Tidak perlu menunggu kebijakan besar dari pemerintah. Mulai dari hal kecil: matikan gawai saat makan malam, dengarkan cerita anak, libatkan ayah dalam pengasuhan, sapa tetangga, ikut gotong royong. Kebahagiaan tidak butuh anggaran besar. Ia butuh waktu, perhatian, dan kehadiran.
Pemerintah telah menyiapkan program-program seperti GATI (Gerakan Ayah Teladan), TAMASYA (day care berkualitas), dan SuperApps Keluarga. Tapi program hanyalah alat. Yang menggerakkan alat itu adalah kesadaran kita, komitmen kita, dan cinta kita kepada keluarga.
Keluarga yang kuat adalah awal dari bangsa yang tangguh. Bangsa yang tangguh adalah kunci menuju Indonesia Emas 2045.
Mari kita bangun asa dari keluarga. Bukan untuk kita yang hari ini, tetapi untuk anak cucu kita yang akan menjejakkan kaki di tahun 2045. Karena dari sanalah—dari ruang keluarga yang hangat, dari tawa yang berbagi, dari bahu yang saling bersandar—Indonesia Emas benar-benar dimulai.
Dasfar pustaka:
- ANTARA News. (2022, Oktober 18). BKKBN: IBangga indikator keberhasilan kebijakan Pembangunankeluarga. ANTARANews. https://www.antaranews.com/berita/3186897/bkkbn-ibangga-indikator-keberhasilan-kebijakan-pembangunan-keluarga
- Badan Kependudukan dan Keluarga Berencana Nasional. (2022). Peraturan Badan Kependudukan dan Keluarga Berencana Nasional Nomor 3 Tahun 2022 tentang Pengukuran Keberhasilan Pembangunan Keluarga melalui Indeks Pembangunan Keluarga.

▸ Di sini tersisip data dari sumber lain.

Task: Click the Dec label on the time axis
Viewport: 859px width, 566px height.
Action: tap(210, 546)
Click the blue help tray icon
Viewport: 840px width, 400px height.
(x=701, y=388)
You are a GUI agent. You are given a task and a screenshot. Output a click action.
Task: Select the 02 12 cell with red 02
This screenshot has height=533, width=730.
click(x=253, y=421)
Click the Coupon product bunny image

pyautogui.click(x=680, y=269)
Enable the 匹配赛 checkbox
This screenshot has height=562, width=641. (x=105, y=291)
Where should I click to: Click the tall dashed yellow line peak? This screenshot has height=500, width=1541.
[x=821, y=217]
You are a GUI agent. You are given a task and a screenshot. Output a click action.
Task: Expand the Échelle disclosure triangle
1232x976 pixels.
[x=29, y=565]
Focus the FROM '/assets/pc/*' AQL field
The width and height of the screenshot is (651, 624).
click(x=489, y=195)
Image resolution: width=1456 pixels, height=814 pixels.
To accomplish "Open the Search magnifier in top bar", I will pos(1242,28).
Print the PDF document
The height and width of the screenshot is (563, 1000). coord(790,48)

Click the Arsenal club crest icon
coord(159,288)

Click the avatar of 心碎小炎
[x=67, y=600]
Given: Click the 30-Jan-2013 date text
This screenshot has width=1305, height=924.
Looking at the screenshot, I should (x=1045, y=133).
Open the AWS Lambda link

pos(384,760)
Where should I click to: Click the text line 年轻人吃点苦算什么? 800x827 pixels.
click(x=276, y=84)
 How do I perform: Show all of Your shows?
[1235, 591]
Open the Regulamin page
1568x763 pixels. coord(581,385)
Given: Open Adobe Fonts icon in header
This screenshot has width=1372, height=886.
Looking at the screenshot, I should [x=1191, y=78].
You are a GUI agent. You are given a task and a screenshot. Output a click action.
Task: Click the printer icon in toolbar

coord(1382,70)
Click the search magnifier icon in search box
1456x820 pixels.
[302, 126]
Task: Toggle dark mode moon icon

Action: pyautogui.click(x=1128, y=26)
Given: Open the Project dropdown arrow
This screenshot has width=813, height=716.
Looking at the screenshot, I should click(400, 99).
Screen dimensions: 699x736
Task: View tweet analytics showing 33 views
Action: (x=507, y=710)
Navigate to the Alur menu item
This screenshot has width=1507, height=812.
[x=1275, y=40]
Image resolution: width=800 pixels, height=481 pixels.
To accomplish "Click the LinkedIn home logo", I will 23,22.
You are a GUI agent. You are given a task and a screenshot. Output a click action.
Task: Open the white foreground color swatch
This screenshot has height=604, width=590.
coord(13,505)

Jakarta: BKKBN.
- Badan Kependudukan dan Keluarga Berencana Nasional. (2025). Hasil Pemutakhiran Pendataan Keluarga (PK) Provinsi Banten Tahun 2025 [File Excel]. Diakses pada 12 Mei 2026, dari Sistem Informasi Keluarga (SIGA): https://siga.bkkbn.go.id
- Badan Pusat Statistik Kota Cilegon. (2025). Indeks Pembangunan Manusia (IPM) Kota Cilegon 2025. Berita Resmi Statistik No. 28/12/3672/Th. V, 8 Desember 2025. Cilegon: BPS Kota Cilegon.
- Goleman, D. (1995). Emotional intelligence: Why it can matter more than IQ. New York: Bantam Books.
- Kementerian Koordinator Bidang Pembangunan Manusia dan Kebudayaan. (2020, Desember 21). iBANGGA Sempurnakan Indikator Pembangunan Manusia dan Kebudayaan. Jakarta: Kemenko PMK.